掌編小説#4.「麦わら帽子」

 じりじりと照りつける夏の太陽が、遠く先に見える線路をかげろうのように揺らめかせていた。その線路を沿うようにひまわり畑は並んでおり、たくさんの黄色に少女は何故か涼しさを覚えていた。麦わら帽子とこの光景がいかにも夏らしく感じ、少女の足取りは軽いものだった。

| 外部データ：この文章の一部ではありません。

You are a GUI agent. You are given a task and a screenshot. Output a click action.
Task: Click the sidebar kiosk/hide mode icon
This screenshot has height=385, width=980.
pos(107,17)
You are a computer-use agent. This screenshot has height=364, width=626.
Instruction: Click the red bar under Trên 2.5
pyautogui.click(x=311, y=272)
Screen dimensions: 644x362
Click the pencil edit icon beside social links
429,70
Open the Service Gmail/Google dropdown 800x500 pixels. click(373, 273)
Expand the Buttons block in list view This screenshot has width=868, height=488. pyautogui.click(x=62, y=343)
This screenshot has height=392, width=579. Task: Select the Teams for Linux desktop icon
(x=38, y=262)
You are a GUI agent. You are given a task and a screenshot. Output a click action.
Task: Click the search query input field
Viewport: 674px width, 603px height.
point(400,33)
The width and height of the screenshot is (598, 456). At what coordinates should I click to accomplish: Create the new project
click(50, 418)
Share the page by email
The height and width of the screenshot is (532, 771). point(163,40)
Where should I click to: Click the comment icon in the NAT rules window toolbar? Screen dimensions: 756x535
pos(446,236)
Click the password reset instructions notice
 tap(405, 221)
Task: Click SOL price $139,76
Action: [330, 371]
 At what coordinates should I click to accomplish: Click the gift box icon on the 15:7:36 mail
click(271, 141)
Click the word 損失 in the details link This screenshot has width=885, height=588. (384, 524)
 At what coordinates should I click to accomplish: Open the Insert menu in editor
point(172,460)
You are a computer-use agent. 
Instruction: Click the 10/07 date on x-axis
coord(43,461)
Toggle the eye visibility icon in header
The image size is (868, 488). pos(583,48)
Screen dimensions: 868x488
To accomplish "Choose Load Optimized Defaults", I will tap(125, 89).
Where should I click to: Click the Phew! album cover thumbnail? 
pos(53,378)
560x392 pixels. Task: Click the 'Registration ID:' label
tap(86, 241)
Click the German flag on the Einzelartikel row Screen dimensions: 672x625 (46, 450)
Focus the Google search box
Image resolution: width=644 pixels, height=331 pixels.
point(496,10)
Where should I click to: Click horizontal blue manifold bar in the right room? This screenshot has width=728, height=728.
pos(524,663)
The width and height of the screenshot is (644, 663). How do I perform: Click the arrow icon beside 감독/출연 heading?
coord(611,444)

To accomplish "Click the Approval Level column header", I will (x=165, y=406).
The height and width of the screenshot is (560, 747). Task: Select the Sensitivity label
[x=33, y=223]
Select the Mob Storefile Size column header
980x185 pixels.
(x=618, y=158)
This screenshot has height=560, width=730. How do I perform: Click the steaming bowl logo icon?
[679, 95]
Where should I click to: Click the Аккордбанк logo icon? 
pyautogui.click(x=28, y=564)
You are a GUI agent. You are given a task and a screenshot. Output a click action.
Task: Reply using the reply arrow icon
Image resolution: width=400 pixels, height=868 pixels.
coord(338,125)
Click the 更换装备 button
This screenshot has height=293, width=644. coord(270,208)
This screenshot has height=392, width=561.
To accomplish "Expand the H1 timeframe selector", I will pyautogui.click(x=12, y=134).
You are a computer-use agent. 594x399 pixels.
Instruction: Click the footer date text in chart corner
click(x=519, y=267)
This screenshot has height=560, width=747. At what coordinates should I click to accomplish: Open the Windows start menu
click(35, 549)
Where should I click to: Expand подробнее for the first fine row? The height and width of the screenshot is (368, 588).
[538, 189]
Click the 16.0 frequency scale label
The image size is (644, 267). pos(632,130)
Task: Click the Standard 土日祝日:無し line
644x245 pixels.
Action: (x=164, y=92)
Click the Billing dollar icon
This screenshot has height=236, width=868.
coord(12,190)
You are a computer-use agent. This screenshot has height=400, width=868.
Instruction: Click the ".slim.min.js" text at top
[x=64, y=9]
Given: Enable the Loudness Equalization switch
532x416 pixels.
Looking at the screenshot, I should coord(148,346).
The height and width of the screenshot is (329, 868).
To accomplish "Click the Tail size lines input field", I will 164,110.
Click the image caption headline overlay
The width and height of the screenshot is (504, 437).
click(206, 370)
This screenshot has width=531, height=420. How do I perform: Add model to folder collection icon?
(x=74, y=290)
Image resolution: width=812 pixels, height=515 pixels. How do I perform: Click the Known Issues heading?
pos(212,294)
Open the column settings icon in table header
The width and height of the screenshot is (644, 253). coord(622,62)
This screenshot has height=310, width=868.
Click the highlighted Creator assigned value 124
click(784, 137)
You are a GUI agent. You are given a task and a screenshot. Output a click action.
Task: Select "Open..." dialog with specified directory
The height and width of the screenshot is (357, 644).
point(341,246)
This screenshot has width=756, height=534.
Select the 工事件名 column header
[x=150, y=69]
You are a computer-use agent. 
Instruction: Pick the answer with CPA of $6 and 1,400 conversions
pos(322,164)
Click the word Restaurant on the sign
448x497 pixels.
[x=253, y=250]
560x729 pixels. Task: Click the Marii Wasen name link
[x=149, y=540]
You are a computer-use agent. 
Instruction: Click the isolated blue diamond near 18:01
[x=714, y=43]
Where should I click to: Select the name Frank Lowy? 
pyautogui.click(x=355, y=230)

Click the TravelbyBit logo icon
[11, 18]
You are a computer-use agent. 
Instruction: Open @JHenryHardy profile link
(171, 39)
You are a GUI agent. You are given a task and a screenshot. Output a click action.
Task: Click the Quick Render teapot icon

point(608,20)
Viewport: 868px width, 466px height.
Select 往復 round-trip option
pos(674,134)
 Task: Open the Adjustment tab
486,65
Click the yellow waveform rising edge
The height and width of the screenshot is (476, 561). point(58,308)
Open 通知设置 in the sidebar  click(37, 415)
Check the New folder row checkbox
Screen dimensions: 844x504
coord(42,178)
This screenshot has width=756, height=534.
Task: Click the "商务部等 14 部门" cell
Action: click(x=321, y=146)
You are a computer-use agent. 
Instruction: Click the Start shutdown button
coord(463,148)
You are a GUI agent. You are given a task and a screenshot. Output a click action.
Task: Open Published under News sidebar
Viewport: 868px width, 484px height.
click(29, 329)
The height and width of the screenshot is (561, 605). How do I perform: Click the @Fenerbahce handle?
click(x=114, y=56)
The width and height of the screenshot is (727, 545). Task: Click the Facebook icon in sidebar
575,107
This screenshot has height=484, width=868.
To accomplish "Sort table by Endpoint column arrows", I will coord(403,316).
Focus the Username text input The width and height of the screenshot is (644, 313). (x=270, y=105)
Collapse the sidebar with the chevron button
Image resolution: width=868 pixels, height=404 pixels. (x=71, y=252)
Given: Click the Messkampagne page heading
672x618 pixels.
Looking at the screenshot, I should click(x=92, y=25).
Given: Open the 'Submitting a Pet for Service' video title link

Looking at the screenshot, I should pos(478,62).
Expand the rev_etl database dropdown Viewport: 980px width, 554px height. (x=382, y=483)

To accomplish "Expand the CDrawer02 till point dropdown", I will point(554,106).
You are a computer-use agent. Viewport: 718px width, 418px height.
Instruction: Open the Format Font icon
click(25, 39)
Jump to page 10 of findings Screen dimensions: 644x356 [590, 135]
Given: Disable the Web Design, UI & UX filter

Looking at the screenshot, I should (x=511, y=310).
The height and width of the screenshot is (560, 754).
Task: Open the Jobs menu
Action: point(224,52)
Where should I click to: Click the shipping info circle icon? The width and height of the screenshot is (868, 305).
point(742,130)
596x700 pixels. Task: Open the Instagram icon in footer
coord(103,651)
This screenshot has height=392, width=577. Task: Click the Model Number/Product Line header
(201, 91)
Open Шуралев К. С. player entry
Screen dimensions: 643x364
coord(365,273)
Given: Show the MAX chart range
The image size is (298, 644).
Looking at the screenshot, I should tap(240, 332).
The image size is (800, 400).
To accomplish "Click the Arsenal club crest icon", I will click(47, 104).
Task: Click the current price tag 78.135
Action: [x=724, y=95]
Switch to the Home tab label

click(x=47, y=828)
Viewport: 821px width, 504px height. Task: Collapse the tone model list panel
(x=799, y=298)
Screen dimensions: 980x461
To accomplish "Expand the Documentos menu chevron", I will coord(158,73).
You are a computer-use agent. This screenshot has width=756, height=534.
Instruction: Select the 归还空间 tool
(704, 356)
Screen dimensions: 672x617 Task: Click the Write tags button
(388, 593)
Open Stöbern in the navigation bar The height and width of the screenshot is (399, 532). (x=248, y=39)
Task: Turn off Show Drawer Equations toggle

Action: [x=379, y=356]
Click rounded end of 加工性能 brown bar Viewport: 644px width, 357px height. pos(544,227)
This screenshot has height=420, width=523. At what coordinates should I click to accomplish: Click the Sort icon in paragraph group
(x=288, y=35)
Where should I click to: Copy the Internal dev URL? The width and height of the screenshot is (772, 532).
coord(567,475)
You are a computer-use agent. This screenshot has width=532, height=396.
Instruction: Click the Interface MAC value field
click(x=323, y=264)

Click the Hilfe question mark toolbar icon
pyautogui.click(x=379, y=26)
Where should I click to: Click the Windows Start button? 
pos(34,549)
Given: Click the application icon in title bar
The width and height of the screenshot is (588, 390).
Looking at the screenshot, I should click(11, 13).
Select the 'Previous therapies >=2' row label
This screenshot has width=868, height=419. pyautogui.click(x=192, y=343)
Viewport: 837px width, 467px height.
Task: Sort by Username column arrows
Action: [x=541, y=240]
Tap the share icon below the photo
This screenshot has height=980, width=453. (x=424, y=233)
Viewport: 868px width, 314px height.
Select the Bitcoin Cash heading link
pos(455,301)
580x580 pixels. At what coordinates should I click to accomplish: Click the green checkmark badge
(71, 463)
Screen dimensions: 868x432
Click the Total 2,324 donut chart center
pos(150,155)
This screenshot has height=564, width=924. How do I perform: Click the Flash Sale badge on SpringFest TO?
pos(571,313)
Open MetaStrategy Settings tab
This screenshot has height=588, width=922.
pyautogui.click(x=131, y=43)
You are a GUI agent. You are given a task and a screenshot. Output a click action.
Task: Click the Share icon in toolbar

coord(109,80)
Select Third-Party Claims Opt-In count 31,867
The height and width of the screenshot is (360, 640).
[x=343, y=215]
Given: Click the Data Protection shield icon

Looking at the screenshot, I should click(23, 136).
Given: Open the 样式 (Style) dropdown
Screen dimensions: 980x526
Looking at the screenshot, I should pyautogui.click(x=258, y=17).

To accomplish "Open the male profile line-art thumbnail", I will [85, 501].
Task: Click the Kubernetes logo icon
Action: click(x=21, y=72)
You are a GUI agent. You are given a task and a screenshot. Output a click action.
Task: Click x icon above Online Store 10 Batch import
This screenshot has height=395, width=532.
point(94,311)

 線路に敷き詰められた石に足を引っかけないように歩いていくと、右の遠くに雑木林が見えた。先ほどから聞こえてくる蝉の声はあそこからかしら、と少女は思うとショルダーバッグからスマートフォンを取り出した。スマートフォンに青空と雑木林を収めてから少女はシャッターを一枚切った。満足気な微笑みを少女は顔に浮かべると、撮った写真を確認することもなくスマートフォンをしまった。軽快な歩調で再び歩き出す。雑木林に近づくに連れて、蝉の鳴き声はよりいっそう強いものになった。まるで林そのものが揺れて鳴いているようにそれは聞こえる。少女が空を見上げた。夏の太陽は高く昇っており、祖母がくれたこの帽子がなければとっくにどろどろになって焼け焦げてしまっていたことだろう。
 今から私はこれを返しに祖母の家に行くのだ。少女はそう思うと線路道を再び歩き始めた。遠く先に見えるかげろうに過去の自分と今を重ね合わせながら。